The New York Times reported (about a week ago) that oil smuggling now may account for about 10% of Iraq’s GDP.
Iraqi and American officials said they could not offer a total figure for what smuggling is costing the country every year, beyond asserting that it is in the billions.
But Oil Ministry data suggest that the total was $2.5 billion to $4 billion in 2005, said Yahia Said, a research fellow at the London School of Economics and director of the Iraq Revenue Watch at the Open Society Institute, a policy foundation.
Even at the low end, that would mean smuggling costs account for almost 10 percent of Iraq's gross domestic product, $29.3 billion in 2005.
The low end estimate implies that Iraqi oil smuggling – for sale at home and abroad -- is bigger, relative to Iraq’s economy, than US goods exports are relative to the USeconomy. Oil smuggling is about equal to US exports of both goods and services. And if the high end estimates are right, oil smuggling is more important to Iraq's economy than exporting -- at least exporting anything other than IOUs -- is to the US economy.
I am not sure what point this drives home harder: that the US doesn't export that much (particularly for an economy with a 7% of GDP current account deficit), or that oil smuggling is really big business in Iraq ...
One of Toqueville’s core arguments is that big change on the surface doesn’t necessarily change as much as you might think.
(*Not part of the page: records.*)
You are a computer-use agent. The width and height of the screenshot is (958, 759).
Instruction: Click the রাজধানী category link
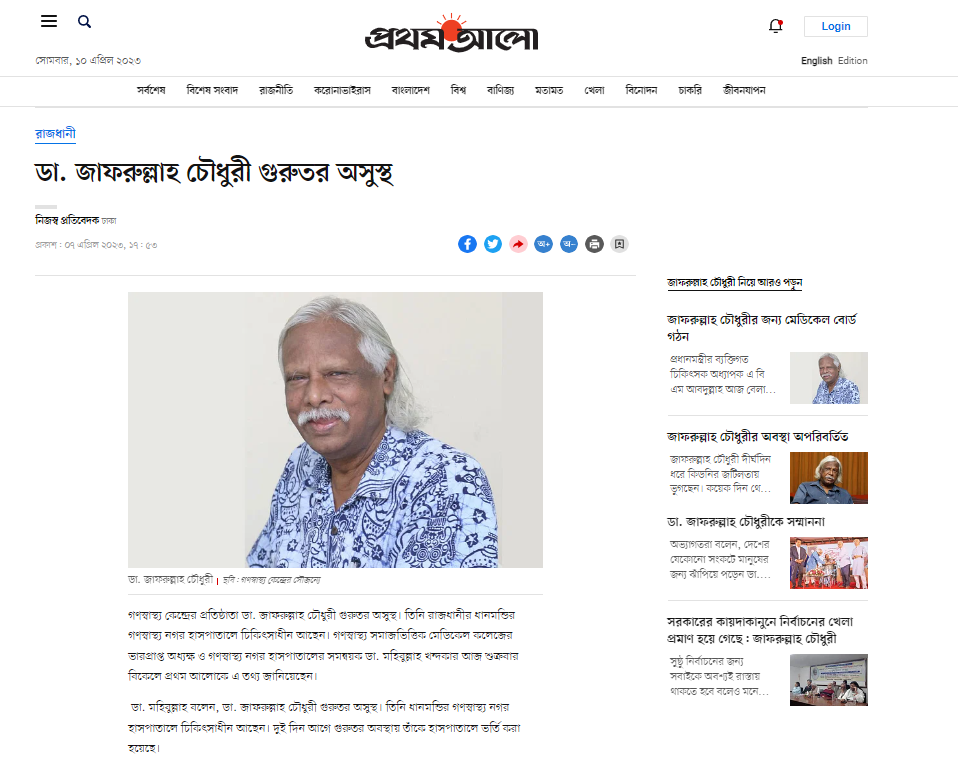point(55,133)
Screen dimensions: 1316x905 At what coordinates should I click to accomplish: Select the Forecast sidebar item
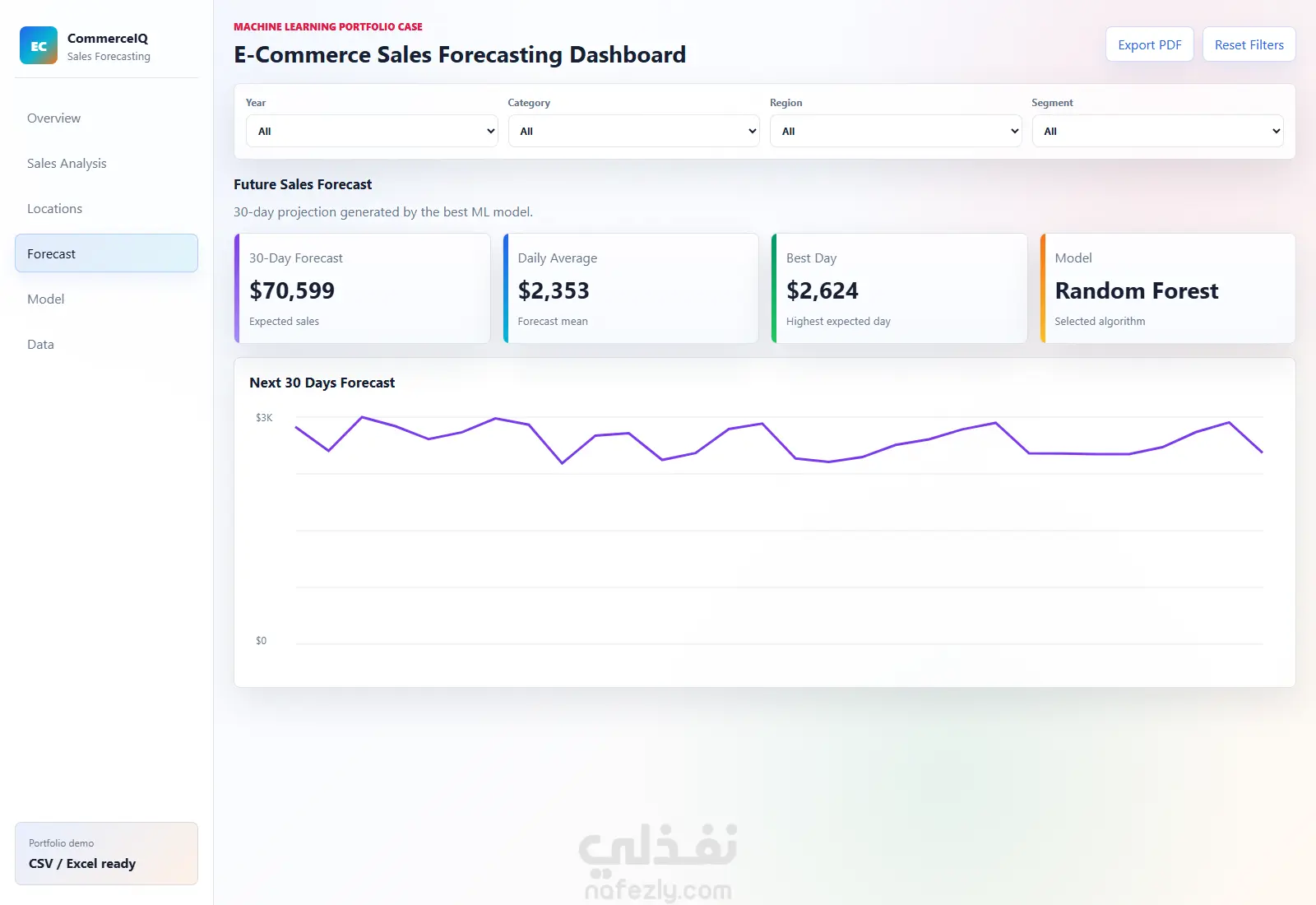click(106, 253)
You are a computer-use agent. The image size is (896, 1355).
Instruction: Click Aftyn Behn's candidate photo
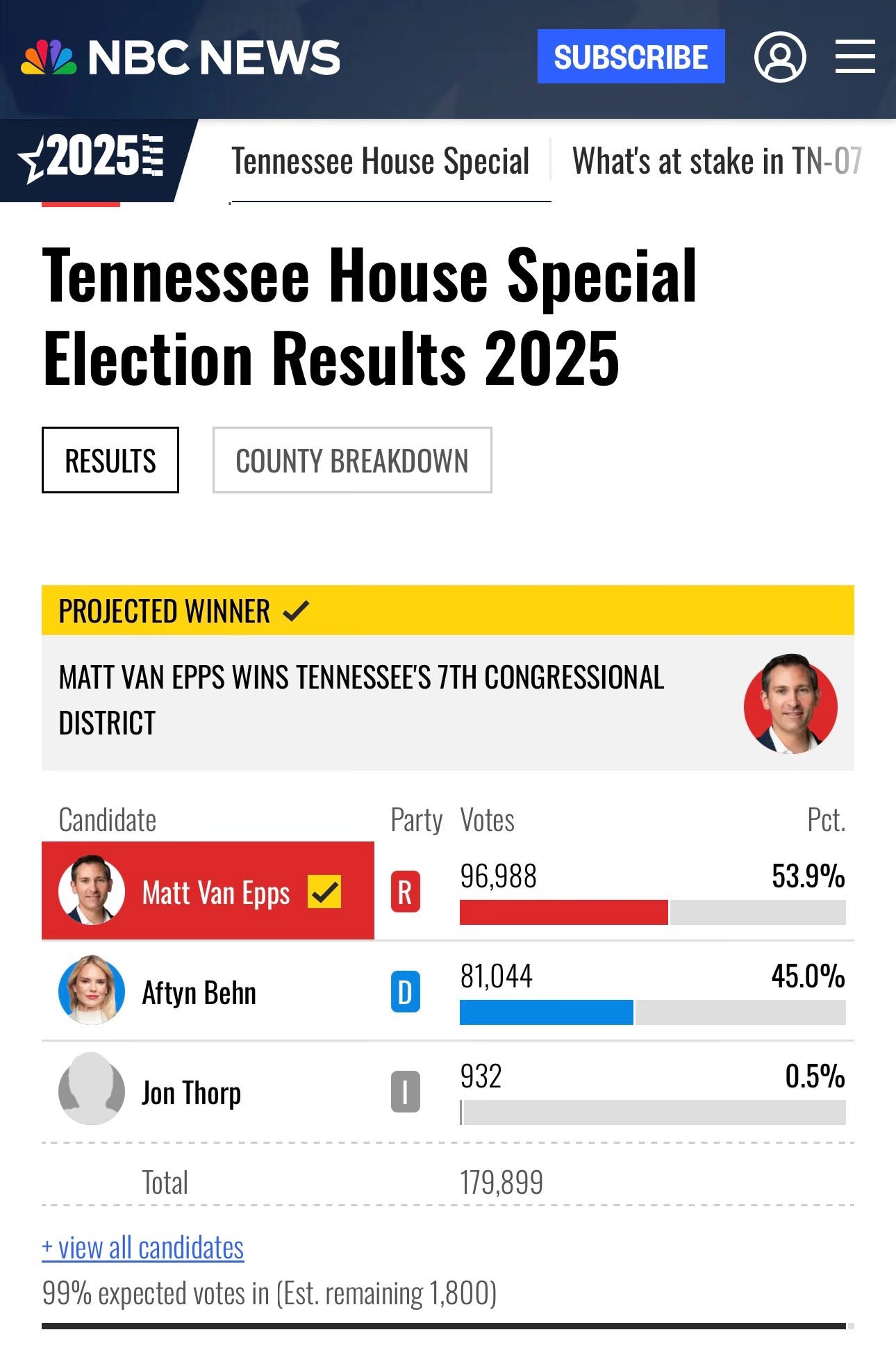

Toqueville was thinking of survival of a centralized French state through the revolution. But the persistence of oil smuggling in Iraq seems like another good case. The oil smuggling networks got their start back in the days when Iraq was subject to severe international sanctions. Saddam had lots of oil and no way of getting it out of the country. So he let (informal) markets do the work, by selling gas cheap in Iraq -- knowing there was money to be made shipping cheap Iraqi gas over various borders. And it remains a big part of Iraq’s economy.
The obvious solution would be to stop selling Iraqis gasoline prices that are not just well below US prices, but well below prices in other regional oil producing countries. However, I guess that kind of shock therapy is too radical for either the US or the Iraqi government to contemplate. Lots of bad stuff is financed by oil smuggling. But oil smuggling also must employ a ton of people.
I certainly hope -- but don't expect -- that Zarqawi's end will somehow sets in motion a chain of events that allows Iraq to avoid its ongoing slide into failed state-dom. Right now, it seems (from afar) that militias -- some linked to oil smuggling gangs, some not; some linked to the security services, some not -- exert de facto control over most of the country.